なぜ、戦時中にワイン生産が急増したのか
ワインにはリンゴ酸やクエン酸という酸が含まれているのですが、ブドウ特有の、そして、ワインの酸度を左右する重要な酸として酒石酸という酸があります。この酒石酸は、やはりブドウ果汁に含まれるミネラルと結合すると、キラキラと美しい、結晶をつくります。
この結晶、ワイン醸造用のタンクや、場合によってはコルクで見かけることもできるのですが、これを集めてナトリウムやカリウムを加えると、酒石酸カリウムナトリウムという化合物ができて、これをロッシェル塩などと呼びます。
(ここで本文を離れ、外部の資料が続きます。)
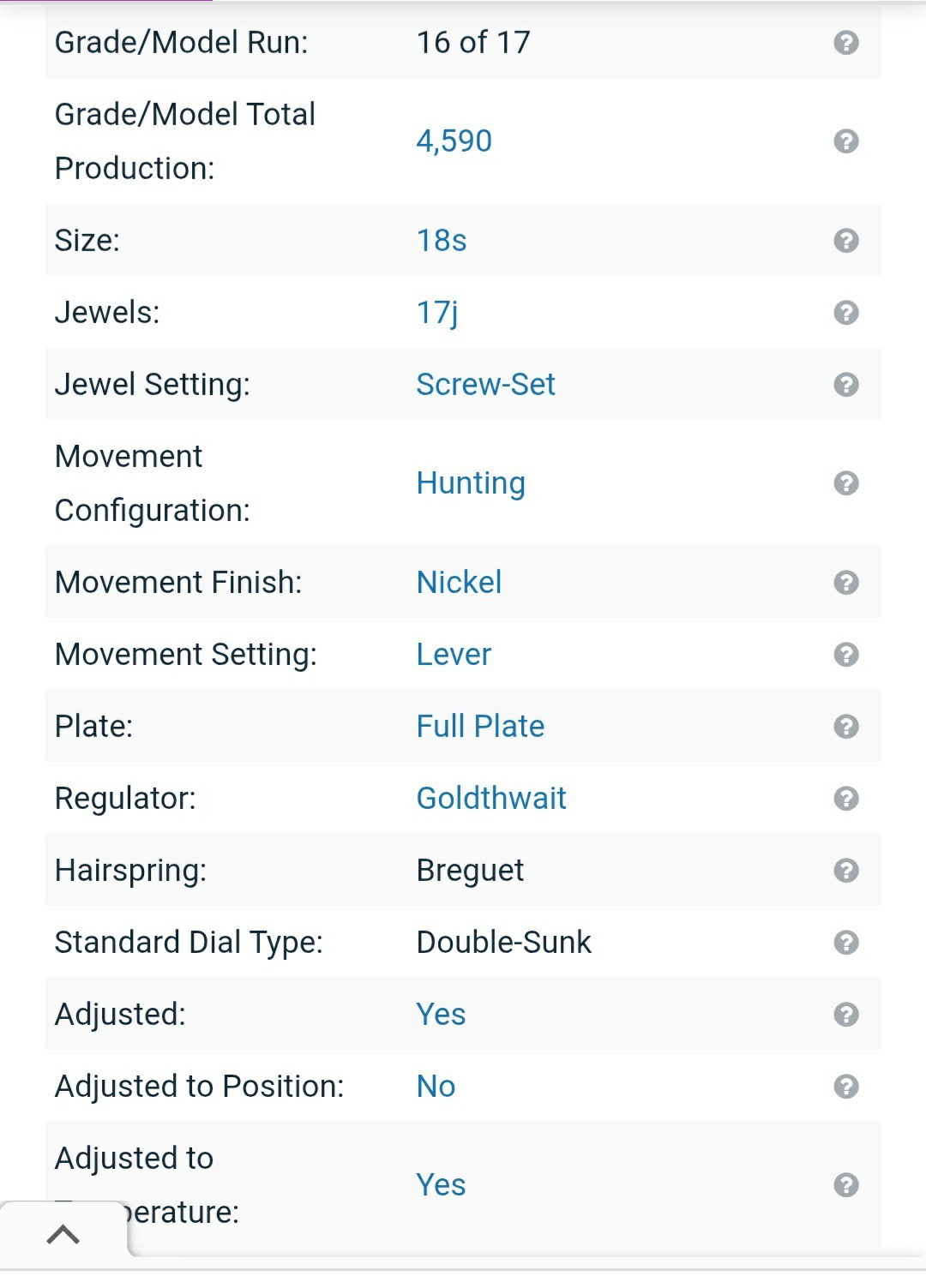Show help for Jewels row
This screenshot has width=926, height=1288.
(846, 313)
このロッシェル塩、イヤホンやマイクなどの圧電素子として利用でき、戦時中は戦艦のスクリュー音などを探知する水中聴音機の材料にされていました。これを日本は求めたのです。
国税庁のホームページにある情報によると、1944年度の果実酒の課税石数は、約1301万リットル。それが、1945年度には約3420万リットルと、2.6倍も増加したそうです。同じく国税庁にあるデータによると、2018年で日本ワインの生産量は1661万リットル。日本ワイン以外の国産のワインで6571万リットル。あわせて8232万リットルだそうですから、どれだけ戦時中にワインが急増産されたのかがわかります。
結果的に、ワインの品質は二の次になりました。戦時中はそれでよかったのです。
しかし「戦時中、この辺の人たちはみんな潤ってた。でも戦後は、砂糖と色素を入れてアルコールを加えたみたいなワインばかりになって、この辺のワインは売れなくなっちゃってね」。
2018年、筆者が取材させてもらった、林農園、ワイナリーとしては五一わいんの林幹雄さんは言いました。
最初は「全然ダメ」だった
桔梗ヶ原でワインの醸造が始まったのは、1897年。豊島理喜治という人物が、1ヘクタールの土地に、コンコード、ジンファンデル・ハートフォード、ナイヤガラなど26品種、約3000本の苗を植え、さらに、ワイン造りのための会社を設立したといいます。
林農園の創業者、林五一がブドウ栽培を始めたのが、そこから21年後の1911年。ワイン造りを始めたのが、1919年とされています。豊島理喜治、林五一に、大きな影響を与えたのが、前回、話題にした川上善兵衛です。川上善兵衛のおかげもあって、林五一は、早い段階から欧州系、つまりヴィティス・ヴィニフェラのブドウにも挑戦していたそうです。その挑戦の結果は林五一の息子、林幹雄さんによると、「全然ダメ」だったそうなのですが、結局、この経験が、後の日本ワインを変えた、と筆者は言いたくなります。
一般的には1964年、東京オリンピックを契機に、日本人の好みは人工甘味ワインから本格ワインへ移った、とされているのですが、林幹雄さんの話からすると、危機感はもっと前からあったようで、1951年、林五一、幹雄親子は、山形県の赤湯の五一の知り合いのところから、メルローの枝を一本もらって帰ったそうです。
そして、このメルローを大切に育てました。桔梗ヶ原は現在よりさらに寒く、メルローは当初、実を結ばなかったといいます。樹に藁をまいたりして、厳しい寒さと戦い、病害虫とも戦い、お手本などないので、すべて試行錯誤。あの手この手の努力と愛情を注ぎ、やがて温暖化も味方となって、メルローは実を結んでゆきました。